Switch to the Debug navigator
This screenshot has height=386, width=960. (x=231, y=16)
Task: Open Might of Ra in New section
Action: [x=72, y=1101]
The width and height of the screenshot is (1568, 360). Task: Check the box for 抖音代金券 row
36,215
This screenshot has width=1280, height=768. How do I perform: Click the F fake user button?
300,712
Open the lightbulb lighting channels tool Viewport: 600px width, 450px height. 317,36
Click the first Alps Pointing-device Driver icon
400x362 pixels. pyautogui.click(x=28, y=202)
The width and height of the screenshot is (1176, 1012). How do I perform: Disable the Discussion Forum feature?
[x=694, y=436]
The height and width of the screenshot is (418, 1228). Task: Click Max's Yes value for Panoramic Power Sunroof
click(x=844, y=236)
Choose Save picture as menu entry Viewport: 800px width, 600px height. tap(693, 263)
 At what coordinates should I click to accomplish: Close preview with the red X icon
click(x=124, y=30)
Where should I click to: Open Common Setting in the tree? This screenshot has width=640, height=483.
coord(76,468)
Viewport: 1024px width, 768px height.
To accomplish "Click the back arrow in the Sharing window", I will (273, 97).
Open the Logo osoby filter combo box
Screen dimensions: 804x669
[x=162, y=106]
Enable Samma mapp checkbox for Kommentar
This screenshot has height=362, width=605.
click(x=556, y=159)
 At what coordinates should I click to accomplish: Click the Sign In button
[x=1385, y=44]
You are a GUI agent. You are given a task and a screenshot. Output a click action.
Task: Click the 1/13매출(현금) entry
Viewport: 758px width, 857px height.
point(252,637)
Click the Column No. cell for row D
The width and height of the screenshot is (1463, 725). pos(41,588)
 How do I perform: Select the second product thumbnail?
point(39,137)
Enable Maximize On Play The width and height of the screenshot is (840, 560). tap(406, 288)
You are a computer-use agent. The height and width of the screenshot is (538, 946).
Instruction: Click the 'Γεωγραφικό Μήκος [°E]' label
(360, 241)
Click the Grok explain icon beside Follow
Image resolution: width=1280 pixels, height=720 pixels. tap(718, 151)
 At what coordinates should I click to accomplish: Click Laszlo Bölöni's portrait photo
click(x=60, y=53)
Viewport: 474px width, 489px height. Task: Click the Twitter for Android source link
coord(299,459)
■ ■ ■ ■ ■ ■ ■
Up to and including the line with "You are a computer-use", please return the records exactly, beginning from their first line.

Switch to the Debug navigator
This screenshot has height=386, width=960. (x=231, y=16)
Task: Open Might of Ra in New section
Action: [x=72, y=1101]
The width and height of the screenshot is (1568, 360). Task: Check the box for 抖音代金券 row
36,215
This screenshot has width=1280, height=768. How do I perform: Click the F fake user button?
300,712
Open the lightbulb lighting channels tool Viewport: 600px width, 450px height. 317,36
Click the first Alps Pointing-device Driver icon
400x362 pixels. pyautogui.click(x=28, y=202)
The width and height of the screenshot is (1176, 1012). How do I perform: Disable the Discussion Forum feature?
[x=694, y=436]
The height and width of the screenshot is (418, 1228). Task: Click Max's Yes value for Panoramic Power Sunroof
click(x=844, y=236)
Choose Save picture as menu entry Viewport: 800px width, 600px height. tap(693, 263)
 At what coordinates should I click to accomplish: Close preview with the red X icon
click(x=124, y=30)
Where should I click to: Open Common Setting in the tree? This screenshot has width=640, height=483.
coord(76,468)
Viewport: 1024px width, 768px height.
To accomplish "Click the back arrow in the Sharing window", I will (273, 97).
Open the Logo osoby filter combo box
Screen dimensions: 804x669
[x=162, y=106]
Enable Samma mapp checkbox for Kommentar
This screenshot has height=362, width=605.
click(x=556, y=159)
 At what coordinates should I click to accomplish: Click the Sign In button
[x=1385, y=44]
You are a GUI agent. You are given a task and a screenshot. Output a click action.
Task: Click the 1/13매출(현금) entry
Viewport: 758px width, 857px height.
point(252,637)
Click the Column No. cell for row D
The width and height of the screenshot is (1463, 725). pos(41,588)
 How do I perform: Select the second product thumbnail?
point(39,137)
Enable Maximize On Play The width and height of the screenshot is (840, 560). tap(406, 288)
You are a computer-use agent. The height and width of the screenshot is (538, 946).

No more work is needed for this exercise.